## DOEL:
Geef uit de uitspraak woordelijk het gedeelte terug dat begint bij de woorden met "betreft: [klager] datum: 19" en eindigt met "de onderliggende stukken.".

## AANGELEVERDE TEKST:
Onderwerp: Bezoek-historie

RSJ 12/3489/GV, 19 december 2012, beroep
Uitspraakdatum:19-12-2012

Dit onderwerp bevat de volgende rubrieken.

Uitspraak

nummer: 12/3489/GV

betreft: [klager] datum: 19 december 2012

De beroepscommissie als bedoeld in artikel 73, eerste lid, van de Penitentiaire beginselenwet (Pbw) heeft kennisgenomen van een bij het secretariaat van de Raad ingekomen beroepschrift, ingediend door mr. G.F. Schadd, namens

[...], verder te noemen klager,

gericht tegen een op 2 november 2012 genomen beslissing van de Staatssecretaris van Veiligheid en Justitie (de Staatssecretaris),

alsmede van de onderliggende stukken.

De beroepscommissie heeft de Staatssecretaris in de gelegenheid gesteld schriftelijk te reageren op het beroep en klager alsmede zijn raadsman om het beroep schriftelijk toe te lichten.

Op grond van haar onderzoek overweegt en beslist de beroepscommissie als volgt.

1. De inhoud van de bestreden beslissing
De Staatssecretaris heeft klagers verzoek tot het tijdelijk verlaten van de inrichting in het kader van incidenteel verlof afgewezen.

## GEGEVENS:
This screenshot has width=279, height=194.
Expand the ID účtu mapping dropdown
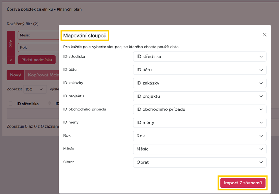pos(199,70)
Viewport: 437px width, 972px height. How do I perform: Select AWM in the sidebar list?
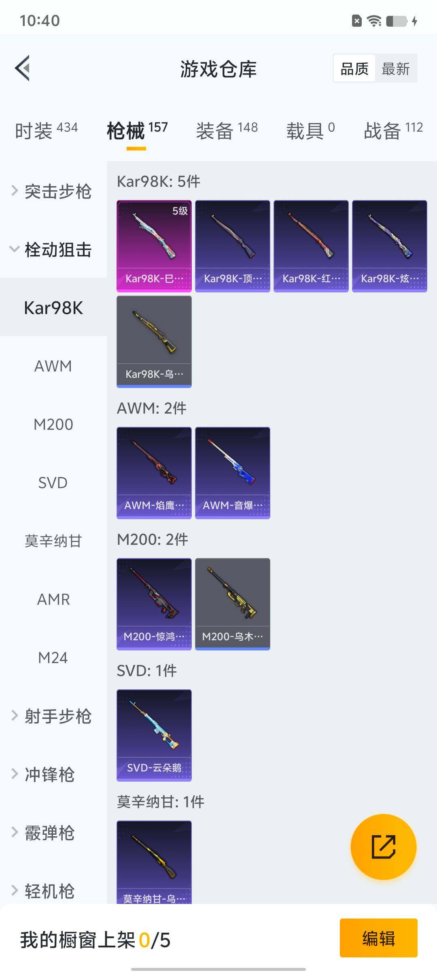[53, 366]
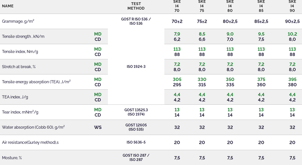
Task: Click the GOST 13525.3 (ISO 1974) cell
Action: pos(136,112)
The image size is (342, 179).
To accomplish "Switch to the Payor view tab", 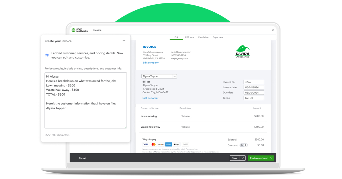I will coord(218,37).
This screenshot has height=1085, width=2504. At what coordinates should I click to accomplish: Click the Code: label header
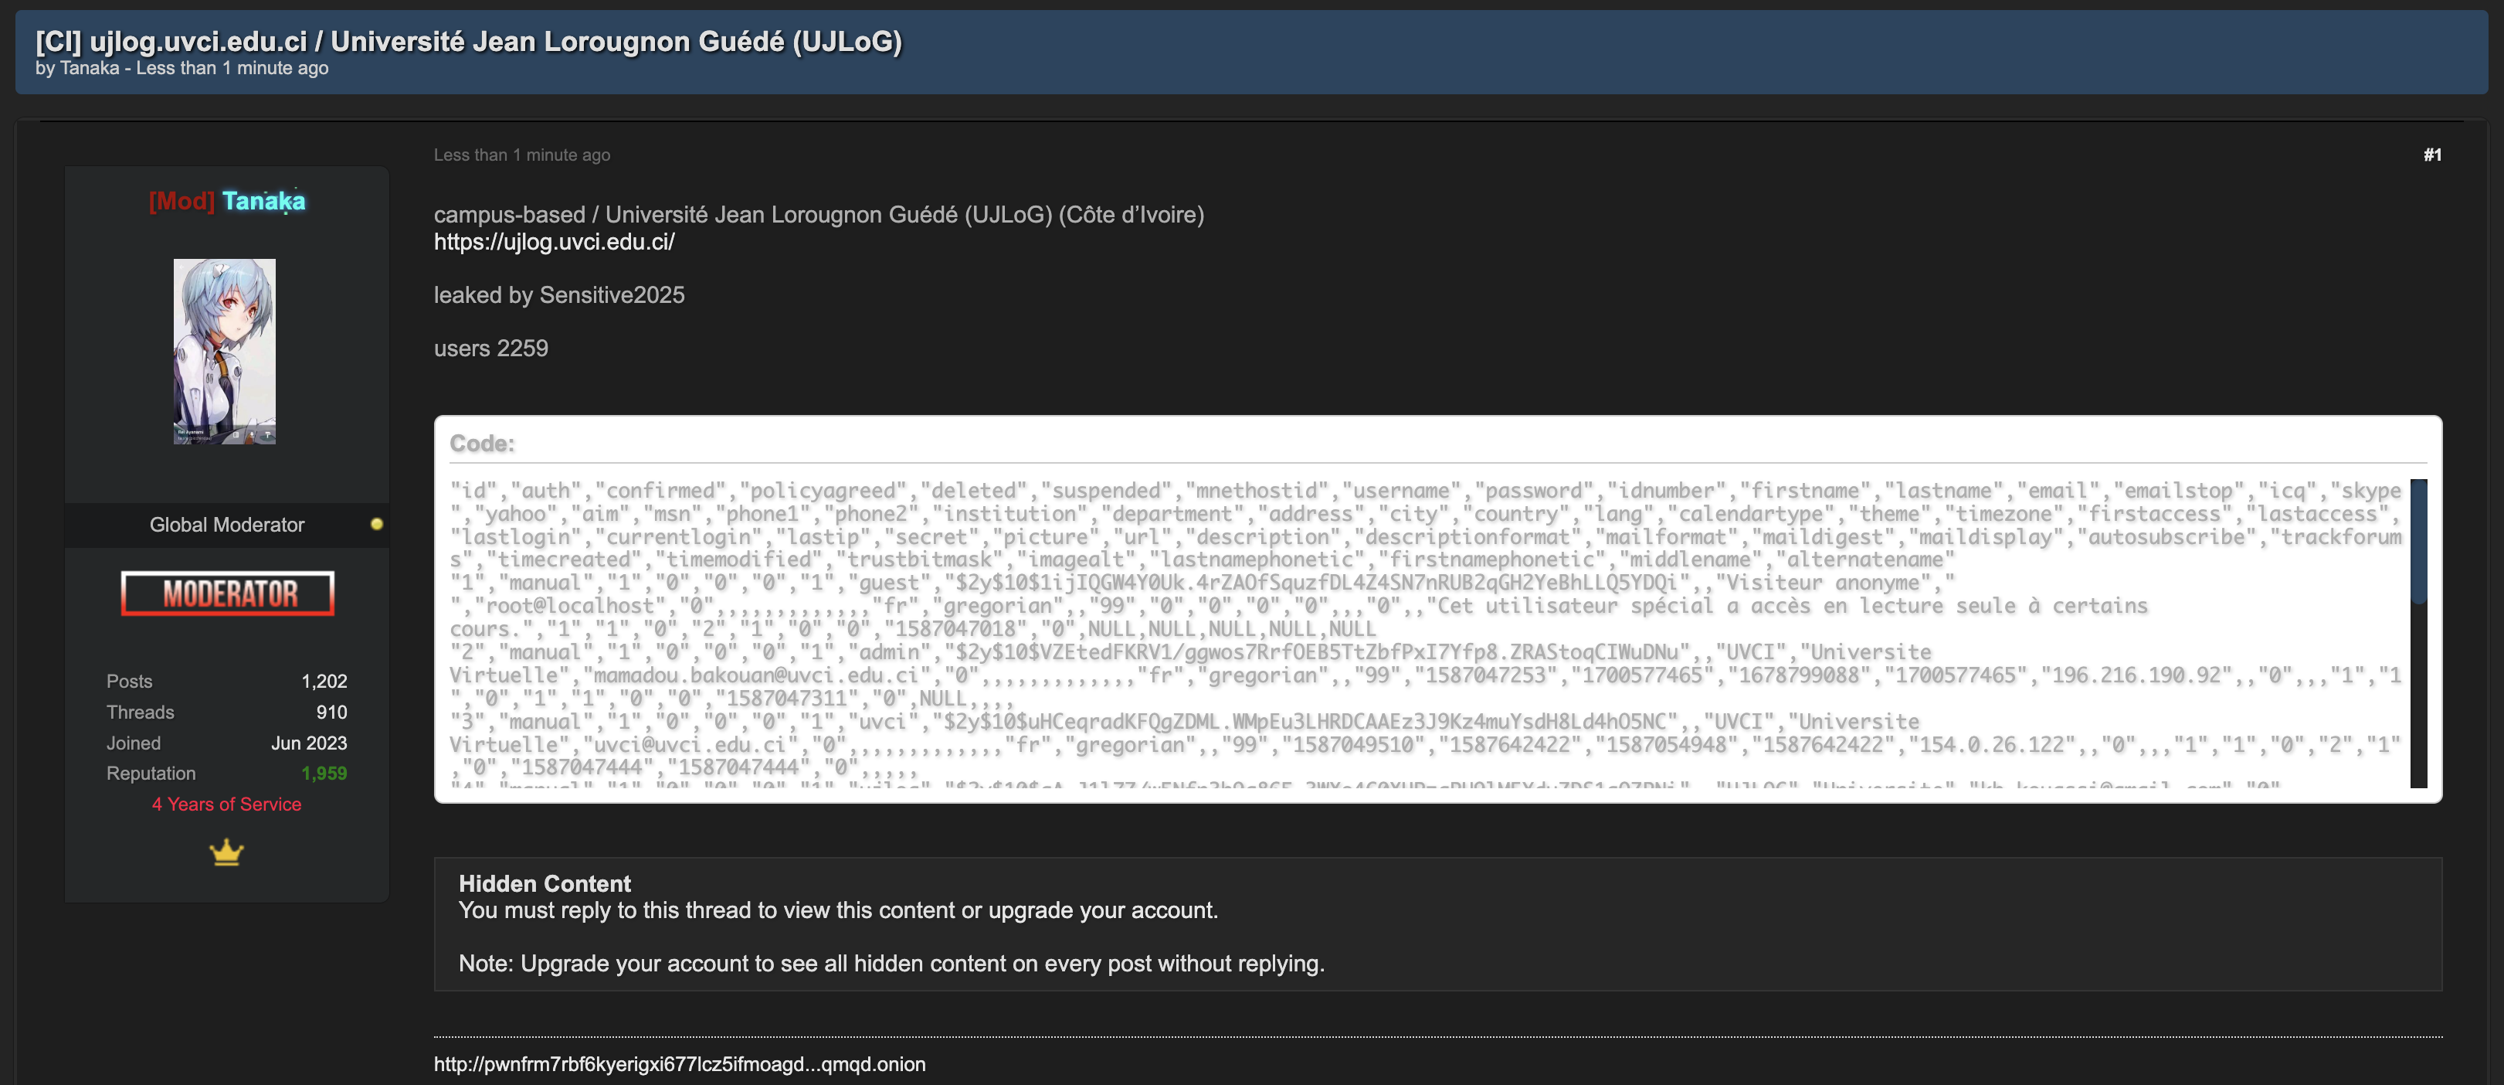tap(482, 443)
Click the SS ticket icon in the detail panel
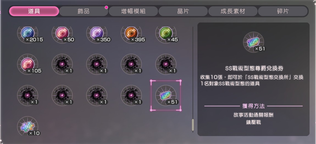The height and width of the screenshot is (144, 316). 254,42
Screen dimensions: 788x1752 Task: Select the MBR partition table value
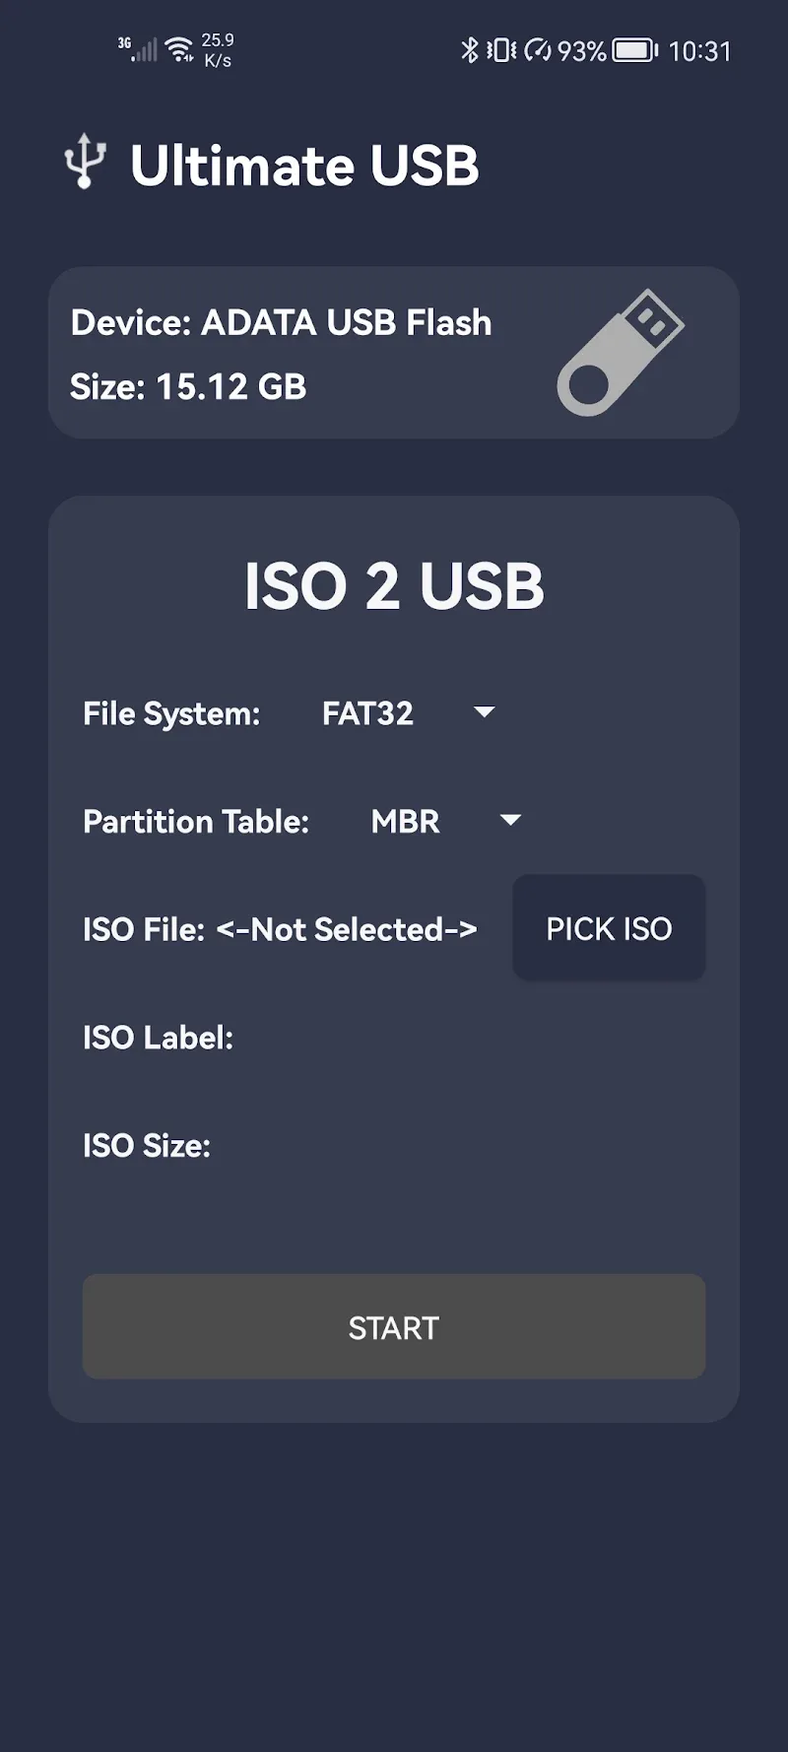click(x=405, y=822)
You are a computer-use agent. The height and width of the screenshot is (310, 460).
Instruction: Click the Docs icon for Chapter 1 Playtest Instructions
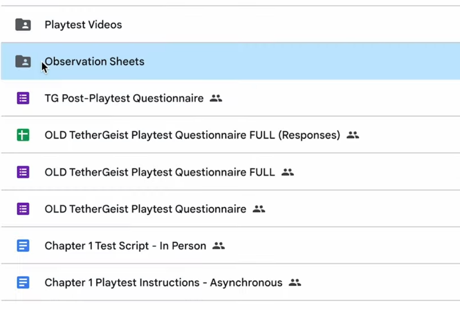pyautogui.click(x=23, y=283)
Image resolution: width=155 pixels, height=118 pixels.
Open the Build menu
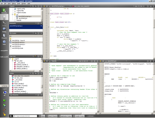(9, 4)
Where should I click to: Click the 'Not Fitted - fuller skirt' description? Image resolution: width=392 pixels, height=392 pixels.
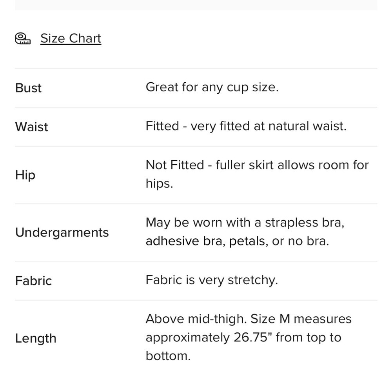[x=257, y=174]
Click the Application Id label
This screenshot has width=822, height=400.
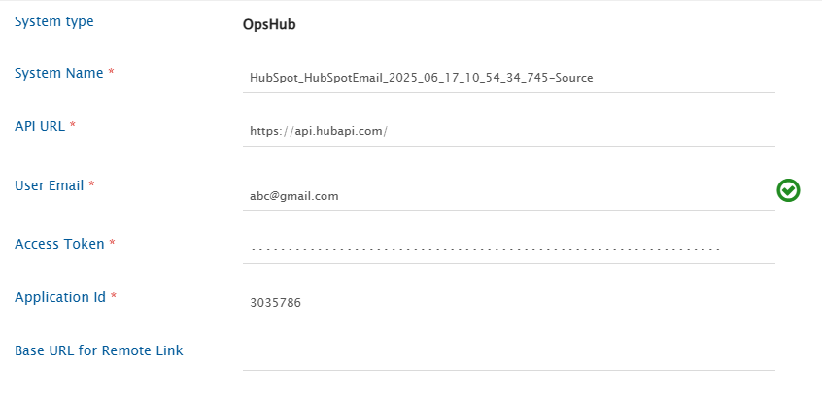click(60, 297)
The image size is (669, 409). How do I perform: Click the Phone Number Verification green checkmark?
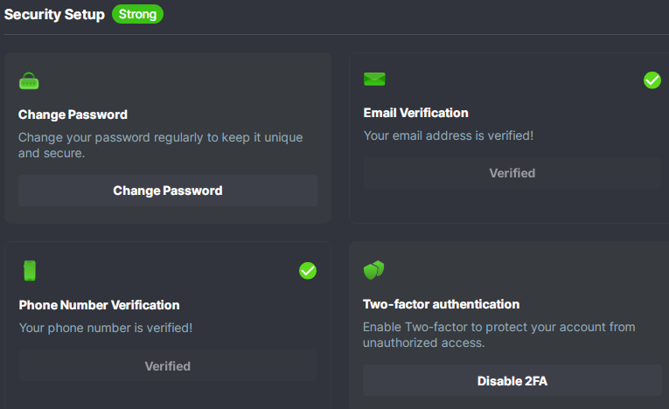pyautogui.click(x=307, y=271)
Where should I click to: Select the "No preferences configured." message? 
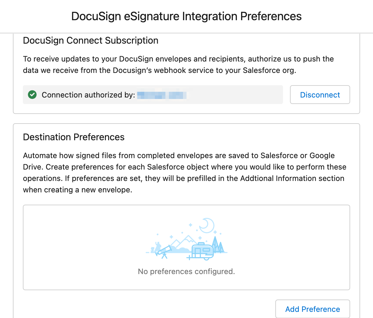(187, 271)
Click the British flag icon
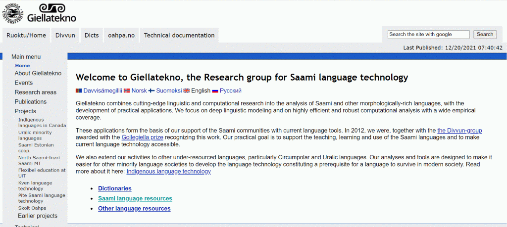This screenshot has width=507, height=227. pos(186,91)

## UITVOER:
betreft: [klager] datum: 19 december 2012

De beroepscommissie als bedoeld in artikel 73, eerste lid, van de Penitentiaire beginselenwet (Pbw) heeft kennisgenomen van een bij het secretariaat van de Raad ingekomen beroepschrift, ingediend door mr. G.F. Schadd, namens

[...], verder te noemen klager,

gericht tegen een op 2 november 2012 genomen beslissing van de Staatssecretaris van Veiligheid en Justitie (de Staatssecretaris),

alsmede van de onderliggende stukken.